One of the things we see from the Kuzari is that already in Rabbi Judah Halevi’s time Jews were forced to defend their faith against Muslims and Christians. Therefore, Rabbi Judah Halevi’s time, roughly the 1100s, marks the turning point of the Golden Age. Jews will increasingly feel obligated to justify Judaism to outsiders. Such justification will take on stronger and stronger overtones until by the end of Spanish Jewry the Jews will be engaged full time in defending and explaining Judaism.
Rabbi Abraham ibn Ezra
Rabbi Abraham ibn Ezra, born in 1093 CE, was a contemporary of Rabbi Judah Halevi. He died in 1167 CE. In terms of personal life, he is one of the most tragic figures in Jewish history and writes about his tragic life in one of his famous poems. He wrote, for instance, that if he was a maker of funeral shrouds the Angel of Death would quit.
“The ibn Ezra,” as he is commonly called, was born in the city of Toledo in Spain. The city was captured by Christians when he was a young man. This was the beginning of the time that would be called the Christian Reconquest of Spain. He fled and wandered throughout the civilized world for most of the next 50 years. He was in London, Paris, Italy, North Africa, etc. Financially, he never was successful. He also experienced terrible family tragedies. Three of his sons died during his lifetime. His fourth son, in whom he had put great hopes, eventually converted to Islam. The father spent two years trying to bring him back to Judaism and failed. Eventually, he wrote an elegy over his son, Isaac, who converted. (Isaac converted because he received an attractive appointment in Baghdad.)
Aside from his great poems, his commentary on the Torah is one of the great jewels of Jewish scholarship. In this commentary, the ibn Ezra’s greatness is readily apparent through his command of language and tradition, as well as his powerful beliefs despite the tragedies in his life. The same mastery can be seen in his commentary to the entire Tanach, which is also extant today. The ibn Ezra is almost the dying ember of the Golden Age of Spain. In his work, one senses that the times are changing and that the preferential position of the Jews in Spain would not continue indefinitely. Spanish Jewry was now facing problems that it would not find easy to overcome.

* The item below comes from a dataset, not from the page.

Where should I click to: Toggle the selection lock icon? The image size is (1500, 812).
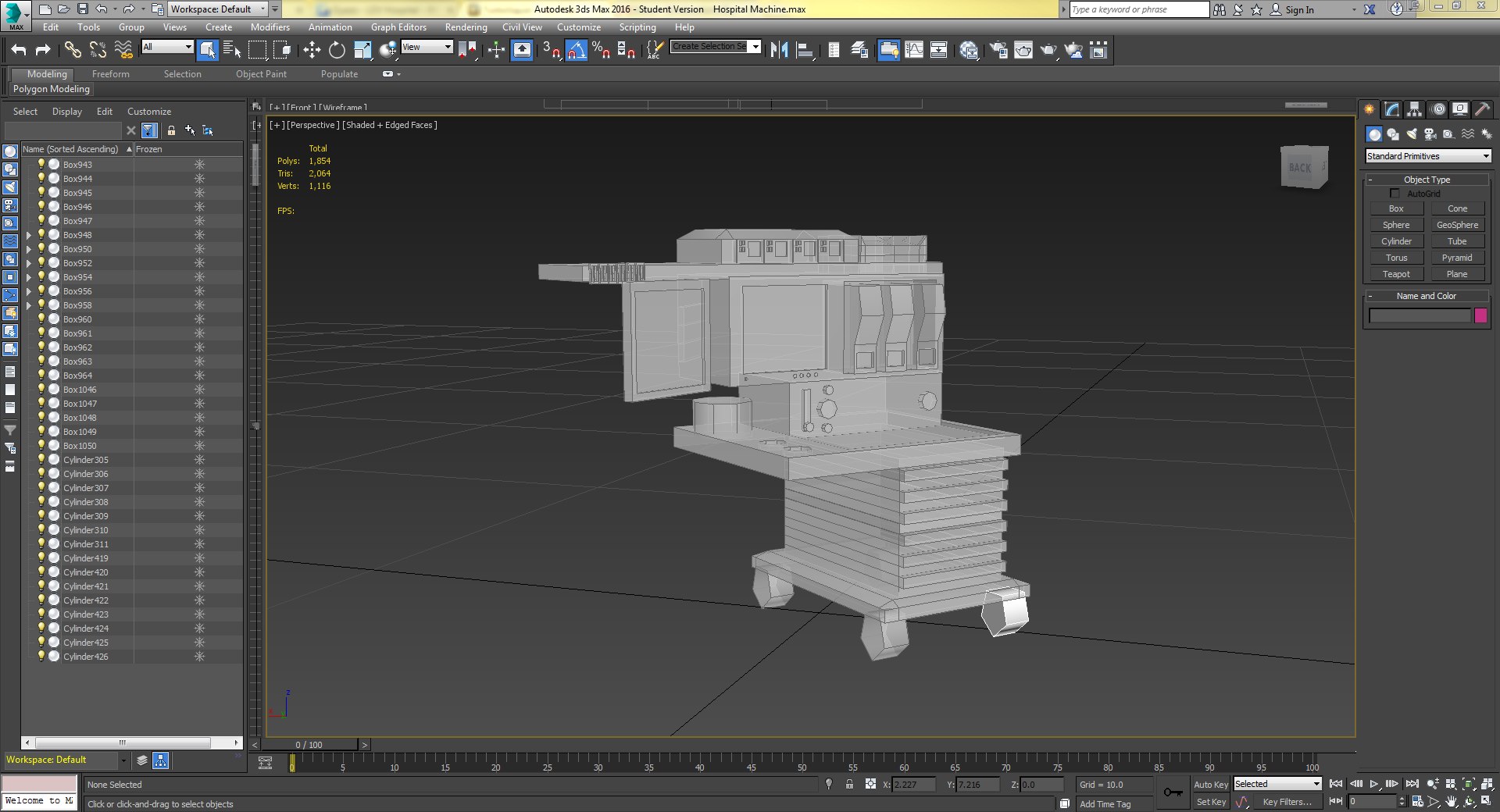(x=849, y=784)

In summary, a review of the lives of these three people and their contributions gives us a clear picture of what the Golden Age of Spain was like at its zenith. From this time on the situation of the Jews will change and change because of three factors. First, Muslim fanaticism will now return. Second, the Christians are going to reconquer Spain and the Christian attitude toward the Jews will change radically. Third, the combination of assimilation and the worsening of the situation will cause the Spanish Jews to rethink their preoccupation with poetry, philosophy, language, etc. There will arise within Spanish Jewry itself a reaction that will say the situation is becoming worse due to the fact that they have forsaken the Torah and been too interested in other things which are not intrinsically Jewish, and unless we return to our roots we are going to be destroyed.
All three factors will become even more evident in the leg on this journey through Jewish history, the story of Maimonides.